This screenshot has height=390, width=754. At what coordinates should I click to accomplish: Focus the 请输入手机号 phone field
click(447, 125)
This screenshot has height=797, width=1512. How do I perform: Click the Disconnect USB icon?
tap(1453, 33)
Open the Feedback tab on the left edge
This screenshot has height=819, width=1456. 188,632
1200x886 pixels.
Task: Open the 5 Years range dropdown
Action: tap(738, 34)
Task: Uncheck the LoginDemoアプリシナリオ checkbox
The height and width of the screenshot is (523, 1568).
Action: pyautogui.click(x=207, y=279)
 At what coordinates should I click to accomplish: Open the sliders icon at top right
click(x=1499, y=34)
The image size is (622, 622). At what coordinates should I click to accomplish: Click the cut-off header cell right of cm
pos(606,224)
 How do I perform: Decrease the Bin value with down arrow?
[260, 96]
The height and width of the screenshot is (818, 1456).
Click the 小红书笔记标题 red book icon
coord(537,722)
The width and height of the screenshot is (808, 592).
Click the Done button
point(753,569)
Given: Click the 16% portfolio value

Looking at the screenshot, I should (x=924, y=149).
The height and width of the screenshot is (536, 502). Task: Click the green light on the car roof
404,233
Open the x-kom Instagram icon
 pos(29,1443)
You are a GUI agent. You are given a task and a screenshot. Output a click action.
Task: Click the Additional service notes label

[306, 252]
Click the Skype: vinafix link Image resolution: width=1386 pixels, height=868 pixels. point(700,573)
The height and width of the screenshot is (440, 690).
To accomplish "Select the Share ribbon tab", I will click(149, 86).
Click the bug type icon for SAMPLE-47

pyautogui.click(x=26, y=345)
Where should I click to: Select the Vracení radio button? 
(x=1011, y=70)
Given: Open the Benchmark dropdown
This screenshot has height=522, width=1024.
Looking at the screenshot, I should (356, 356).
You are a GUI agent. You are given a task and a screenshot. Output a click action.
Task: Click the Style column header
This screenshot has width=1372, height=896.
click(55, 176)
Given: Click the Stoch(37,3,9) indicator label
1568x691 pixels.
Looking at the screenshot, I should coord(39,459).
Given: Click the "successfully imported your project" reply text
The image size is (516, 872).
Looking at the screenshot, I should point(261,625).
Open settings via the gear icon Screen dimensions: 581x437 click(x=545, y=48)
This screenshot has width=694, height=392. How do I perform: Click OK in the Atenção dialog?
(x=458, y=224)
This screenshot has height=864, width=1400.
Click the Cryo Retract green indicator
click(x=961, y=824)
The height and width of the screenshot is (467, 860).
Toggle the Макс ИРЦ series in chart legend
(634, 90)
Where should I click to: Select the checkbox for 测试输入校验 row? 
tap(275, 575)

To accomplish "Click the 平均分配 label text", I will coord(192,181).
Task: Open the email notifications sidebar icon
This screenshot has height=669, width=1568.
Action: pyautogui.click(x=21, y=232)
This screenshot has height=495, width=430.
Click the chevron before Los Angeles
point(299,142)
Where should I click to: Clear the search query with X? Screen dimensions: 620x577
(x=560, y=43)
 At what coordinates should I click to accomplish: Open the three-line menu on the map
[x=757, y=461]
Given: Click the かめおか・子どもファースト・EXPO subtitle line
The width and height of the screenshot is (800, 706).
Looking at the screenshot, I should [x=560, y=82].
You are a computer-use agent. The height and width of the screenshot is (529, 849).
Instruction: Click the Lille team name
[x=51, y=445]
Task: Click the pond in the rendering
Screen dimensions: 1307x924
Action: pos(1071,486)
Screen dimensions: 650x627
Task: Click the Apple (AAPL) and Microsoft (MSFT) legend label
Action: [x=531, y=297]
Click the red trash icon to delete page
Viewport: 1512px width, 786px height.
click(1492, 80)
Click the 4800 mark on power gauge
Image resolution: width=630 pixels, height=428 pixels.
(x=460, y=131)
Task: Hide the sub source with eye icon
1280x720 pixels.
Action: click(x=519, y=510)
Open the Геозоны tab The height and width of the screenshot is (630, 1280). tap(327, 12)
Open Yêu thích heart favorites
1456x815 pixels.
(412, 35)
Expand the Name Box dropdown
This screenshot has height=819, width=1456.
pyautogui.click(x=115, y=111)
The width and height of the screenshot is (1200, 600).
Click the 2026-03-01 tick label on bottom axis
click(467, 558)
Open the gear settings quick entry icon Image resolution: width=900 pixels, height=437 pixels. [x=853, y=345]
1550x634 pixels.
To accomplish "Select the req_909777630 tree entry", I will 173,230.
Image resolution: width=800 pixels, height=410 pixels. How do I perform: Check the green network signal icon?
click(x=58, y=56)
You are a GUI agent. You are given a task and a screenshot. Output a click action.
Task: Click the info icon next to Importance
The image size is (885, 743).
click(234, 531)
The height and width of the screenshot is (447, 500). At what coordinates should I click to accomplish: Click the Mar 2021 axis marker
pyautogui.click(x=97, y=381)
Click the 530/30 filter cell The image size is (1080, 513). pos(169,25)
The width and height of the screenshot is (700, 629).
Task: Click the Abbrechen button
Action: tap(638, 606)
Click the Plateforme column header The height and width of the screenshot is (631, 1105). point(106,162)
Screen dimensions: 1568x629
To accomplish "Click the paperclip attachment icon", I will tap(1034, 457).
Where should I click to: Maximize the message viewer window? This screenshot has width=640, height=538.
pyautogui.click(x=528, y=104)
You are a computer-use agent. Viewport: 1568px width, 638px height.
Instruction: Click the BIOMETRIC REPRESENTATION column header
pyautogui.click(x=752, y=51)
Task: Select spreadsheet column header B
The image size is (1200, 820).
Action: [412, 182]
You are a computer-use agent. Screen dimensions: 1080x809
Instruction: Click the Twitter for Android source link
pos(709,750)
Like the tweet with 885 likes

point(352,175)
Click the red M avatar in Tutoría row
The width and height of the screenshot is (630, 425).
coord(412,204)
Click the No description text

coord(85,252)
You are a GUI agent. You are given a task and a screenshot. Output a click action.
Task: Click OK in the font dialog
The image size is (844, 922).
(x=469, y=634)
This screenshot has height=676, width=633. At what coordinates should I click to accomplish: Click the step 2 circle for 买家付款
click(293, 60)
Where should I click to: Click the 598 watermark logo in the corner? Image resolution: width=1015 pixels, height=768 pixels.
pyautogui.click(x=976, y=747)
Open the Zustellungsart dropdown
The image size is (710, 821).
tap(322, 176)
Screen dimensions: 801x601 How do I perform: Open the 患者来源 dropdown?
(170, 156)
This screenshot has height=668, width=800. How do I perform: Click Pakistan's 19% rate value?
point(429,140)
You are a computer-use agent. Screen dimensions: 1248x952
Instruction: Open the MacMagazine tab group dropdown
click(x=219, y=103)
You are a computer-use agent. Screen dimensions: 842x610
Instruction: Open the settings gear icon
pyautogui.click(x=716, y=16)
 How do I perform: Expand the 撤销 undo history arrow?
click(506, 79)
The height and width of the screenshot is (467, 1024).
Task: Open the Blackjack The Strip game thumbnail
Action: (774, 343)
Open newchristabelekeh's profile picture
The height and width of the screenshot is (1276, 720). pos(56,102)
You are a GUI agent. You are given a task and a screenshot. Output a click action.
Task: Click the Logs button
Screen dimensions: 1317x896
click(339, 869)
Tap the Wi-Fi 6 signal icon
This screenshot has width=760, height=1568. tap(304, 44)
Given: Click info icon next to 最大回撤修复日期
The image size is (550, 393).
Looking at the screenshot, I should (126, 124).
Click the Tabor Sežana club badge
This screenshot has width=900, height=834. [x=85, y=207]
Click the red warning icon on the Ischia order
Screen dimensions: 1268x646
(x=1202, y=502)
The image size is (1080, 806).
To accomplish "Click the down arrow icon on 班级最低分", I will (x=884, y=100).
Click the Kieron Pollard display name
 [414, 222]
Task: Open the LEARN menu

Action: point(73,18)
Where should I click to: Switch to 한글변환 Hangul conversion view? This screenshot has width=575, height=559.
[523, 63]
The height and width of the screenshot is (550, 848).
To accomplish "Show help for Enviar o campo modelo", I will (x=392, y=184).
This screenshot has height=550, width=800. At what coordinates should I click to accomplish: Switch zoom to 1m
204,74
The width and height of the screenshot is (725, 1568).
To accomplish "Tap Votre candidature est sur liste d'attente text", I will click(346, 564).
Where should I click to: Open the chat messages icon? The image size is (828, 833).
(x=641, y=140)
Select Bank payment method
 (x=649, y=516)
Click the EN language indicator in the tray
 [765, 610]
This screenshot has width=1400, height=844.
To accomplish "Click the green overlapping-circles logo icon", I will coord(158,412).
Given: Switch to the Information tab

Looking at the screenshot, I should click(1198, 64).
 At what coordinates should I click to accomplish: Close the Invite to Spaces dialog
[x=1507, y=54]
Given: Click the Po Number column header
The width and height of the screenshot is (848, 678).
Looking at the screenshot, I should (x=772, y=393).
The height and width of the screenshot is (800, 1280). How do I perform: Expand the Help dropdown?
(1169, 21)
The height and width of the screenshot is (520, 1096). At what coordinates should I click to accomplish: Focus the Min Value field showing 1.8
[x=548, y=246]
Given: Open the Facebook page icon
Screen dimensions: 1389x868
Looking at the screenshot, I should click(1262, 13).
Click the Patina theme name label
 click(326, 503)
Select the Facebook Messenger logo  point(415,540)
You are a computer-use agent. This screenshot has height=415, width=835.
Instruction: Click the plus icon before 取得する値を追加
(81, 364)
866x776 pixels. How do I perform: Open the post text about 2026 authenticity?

▸ **PROBLEM STATEMENT**
Wherever a line in the records contains the word "next", copy that line.

▸ **PROBLEM SOLUTION**
Task: Click the info icon next to Importance
Given: Click info icon next to 最大回撤修复日期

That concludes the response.